══ Excerpted records ══

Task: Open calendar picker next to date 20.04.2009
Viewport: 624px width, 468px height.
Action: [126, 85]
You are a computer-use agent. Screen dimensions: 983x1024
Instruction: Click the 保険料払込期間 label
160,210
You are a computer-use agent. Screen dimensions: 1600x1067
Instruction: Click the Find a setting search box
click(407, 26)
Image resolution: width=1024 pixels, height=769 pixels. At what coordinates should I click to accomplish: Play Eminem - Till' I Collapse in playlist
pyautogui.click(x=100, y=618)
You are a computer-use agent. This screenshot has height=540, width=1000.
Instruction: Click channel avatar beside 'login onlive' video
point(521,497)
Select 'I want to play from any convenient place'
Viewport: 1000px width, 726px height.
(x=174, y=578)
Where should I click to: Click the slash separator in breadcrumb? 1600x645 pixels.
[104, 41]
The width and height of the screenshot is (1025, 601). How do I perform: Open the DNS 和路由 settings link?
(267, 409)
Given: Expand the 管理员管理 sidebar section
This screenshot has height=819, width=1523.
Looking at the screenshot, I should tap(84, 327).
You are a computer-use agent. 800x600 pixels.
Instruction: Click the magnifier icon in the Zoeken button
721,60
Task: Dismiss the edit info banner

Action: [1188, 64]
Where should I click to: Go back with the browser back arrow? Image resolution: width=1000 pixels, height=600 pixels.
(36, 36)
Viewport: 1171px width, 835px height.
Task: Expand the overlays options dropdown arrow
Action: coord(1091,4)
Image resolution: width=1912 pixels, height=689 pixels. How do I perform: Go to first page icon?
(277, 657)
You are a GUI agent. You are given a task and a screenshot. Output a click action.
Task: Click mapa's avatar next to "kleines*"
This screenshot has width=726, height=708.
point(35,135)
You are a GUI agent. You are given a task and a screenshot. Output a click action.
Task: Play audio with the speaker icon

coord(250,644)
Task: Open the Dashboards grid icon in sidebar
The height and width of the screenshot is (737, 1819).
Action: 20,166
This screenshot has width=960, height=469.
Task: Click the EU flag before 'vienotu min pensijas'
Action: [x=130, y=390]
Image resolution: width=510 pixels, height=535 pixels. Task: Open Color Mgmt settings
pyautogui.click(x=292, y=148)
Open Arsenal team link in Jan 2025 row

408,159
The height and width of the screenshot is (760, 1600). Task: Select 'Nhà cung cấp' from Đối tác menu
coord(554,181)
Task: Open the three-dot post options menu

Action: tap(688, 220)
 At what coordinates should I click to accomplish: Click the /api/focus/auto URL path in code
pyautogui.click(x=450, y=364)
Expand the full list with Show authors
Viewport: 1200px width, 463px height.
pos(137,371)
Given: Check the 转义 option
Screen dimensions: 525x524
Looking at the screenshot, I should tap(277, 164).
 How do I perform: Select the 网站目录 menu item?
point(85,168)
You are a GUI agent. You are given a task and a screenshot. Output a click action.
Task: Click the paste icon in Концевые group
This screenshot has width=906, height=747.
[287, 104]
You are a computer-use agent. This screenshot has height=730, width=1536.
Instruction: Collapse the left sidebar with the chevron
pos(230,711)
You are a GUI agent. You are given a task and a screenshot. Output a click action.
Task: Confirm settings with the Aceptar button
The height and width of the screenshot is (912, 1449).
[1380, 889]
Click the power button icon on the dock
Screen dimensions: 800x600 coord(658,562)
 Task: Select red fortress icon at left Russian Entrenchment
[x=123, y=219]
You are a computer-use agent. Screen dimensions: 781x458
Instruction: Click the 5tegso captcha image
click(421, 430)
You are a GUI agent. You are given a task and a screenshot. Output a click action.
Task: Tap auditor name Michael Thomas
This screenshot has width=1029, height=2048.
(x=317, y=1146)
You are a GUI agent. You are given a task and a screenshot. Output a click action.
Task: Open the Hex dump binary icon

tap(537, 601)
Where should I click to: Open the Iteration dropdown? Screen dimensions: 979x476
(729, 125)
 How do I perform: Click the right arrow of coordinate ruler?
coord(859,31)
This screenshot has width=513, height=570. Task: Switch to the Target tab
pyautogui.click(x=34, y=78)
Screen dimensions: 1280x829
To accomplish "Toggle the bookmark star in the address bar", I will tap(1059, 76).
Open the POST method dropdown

═══

Work item:
Reproduce the records above in full and with exact wording.

Output:
Task: Open calendar picker next to date 20.04.2009
Viewport: 624px width, 468px height.
Action: [126, 85]
You are a computer-use agent. Screen dimensions: 983x1024
Instruction: Click the 保険料払込期間 label
160,210
You are a computer-use agent. Screen dimensions: 1600x1067
Instruction: Click the Find a setting search box
click(407, 26)
Image resolution: width=1024 pixels, height=769 pixels. At what coordinates should I click to accomplish: Play Eminem - Till' I Collapse in playlist
pyautogui.click(x=100, y=618)
You are a computer-use agent. This screenshot has height=540, width=1000.
Instruction: Click channel avatar beside 'login onlive' video
point(521,497)
Select 'I want to play from any convenient place'
Viewport: 1000px width, 726px height.
(x=174, y=578)
Where should I click to: Click the slash separator in breadcrumb? 1600x645 pixels.
[104, 41]
The width and height of the screenshot is (1025, 601). How do I perform: Open the DNS 和路由 settings link?
(267, 409)
Given: Expand the 管理员管理 sidebar section
This screenshot has height=819, width=1523.
Looking at the screenshot, I should tap(84, 327).
You are a computer-use agent. 800x600 pixels.
Instruction: Click the magnifier icon in the Zoeken button
721,60
Task: Dismiss the edit info banner

Action: [1188, 64]
Where should I click to: Go back with the browser back arrow? Image resolution: width=1000 pixels, height=600 pixels.
(36, 36)
Viewport: 1171px width, 835px height.
Task: Expand the overlays options dropdown arrow
Action: coord(1091,4)
Image resolution: width=1912 pixels, height=689 pixels. How do I perform: Go to first page icon?
(277, 657)
You are a GUI agent. You are given a task and a screenshot. Output a click action.
Task: Click mapa's avatar next to "kleines*"
This screenshot has width=726, height=708.
point(35,135)
You are a GUI agent. You are given a task and a screenshot. Output a click action.
Task: Play audio with the speaker icon

coord(250,644)
Task: Open the Dashboards grid icon in sidebar
The height and width of the screenshot is (737, 1819).
Action: 20,166
This screenshot has width=960, height=469.
Task: Click the EU flag before 'vienotu min pensijas'
Action: [x=130, y=390]
Image resolution: width=510 pixels, height=535 pixels. Task: Open Color Mgmt settings
pyautogui.click(x=292, y=148)
Open Arsenal team link in Jan 2025 row

408,159
The height and width of the screenshot is (760, 1600). Task: Select 'Nhà cung cấp' from Đối tác menu
coord(554,181)
Task: Open the three-dot post options menu

Action: tap(688, 220)
 At what coordinates should I click to accomplish: Click the /api/focus/auto URL path in code
pyautogui.click(x=450, y=364)
Expand the full list with Show authors
Viewport: 1200px width, 463px height.
pos(137,371)
Given: Check the 转义 option
Screen dimensions: 525x524
Looking at the screenshot, I should tap(277, 164).
 How do I perform: Select the 网站目录 menu item?
point(85,168)
You are a GUI agent. You are given a task and a screenshot. Output a click action.
Task: Click the paste icon in Концевые group
This screenshot has width=906, height=747.
[287, 104]
You are a computer-use agent. This screenshot has height=730, width=1536.
Instruction: Collapse the left sidebar with the chevron
pos(230,711)
You are a GUI agent. You are given a task and a screenshot. Output a click action.
Task: Confirm settings with the Aceptar button
The height and width of the screenshot is (912, 1449).
[1380, 889]
Click the power button icon on the dock
Screen dimensions: 800x600 coord(658,562)
 Task: Select red fortress icon at left Russian Entrenchment
[x=123, y=219]
You are a computer-use agent. Screen dimensions: 781x458
Instruction: Click the 5tegso captcha image
click(421, 430)
You are a GUI agent. You are given a task and a screenshot. Output a click action.
Task: Tap auditor name Michael Thomas
This screenshot has width=1029, height=2048.
(x=317, y=1146)
You are a GUI agent. You are given a task and a screenshot. Output a click action.
Task: Open the Hex dump binary icon

tap(537, 601)
Where should I click to: Open the Iteration dropdown? Screen dimensions: 979x476
(729, 125)
 How do I perform: Click the right arrow of coordinate ruler?
coord(859,31)
This screenshot has width=513, height=570. Task: Switch to the Target tab
pyautogui.click(x=34, y=78)
Screen dimensions: 1280x829
To accomplish "Toggle the bookmark star in the address bar", I will tap(1059, 76).
Open the POST method dropdown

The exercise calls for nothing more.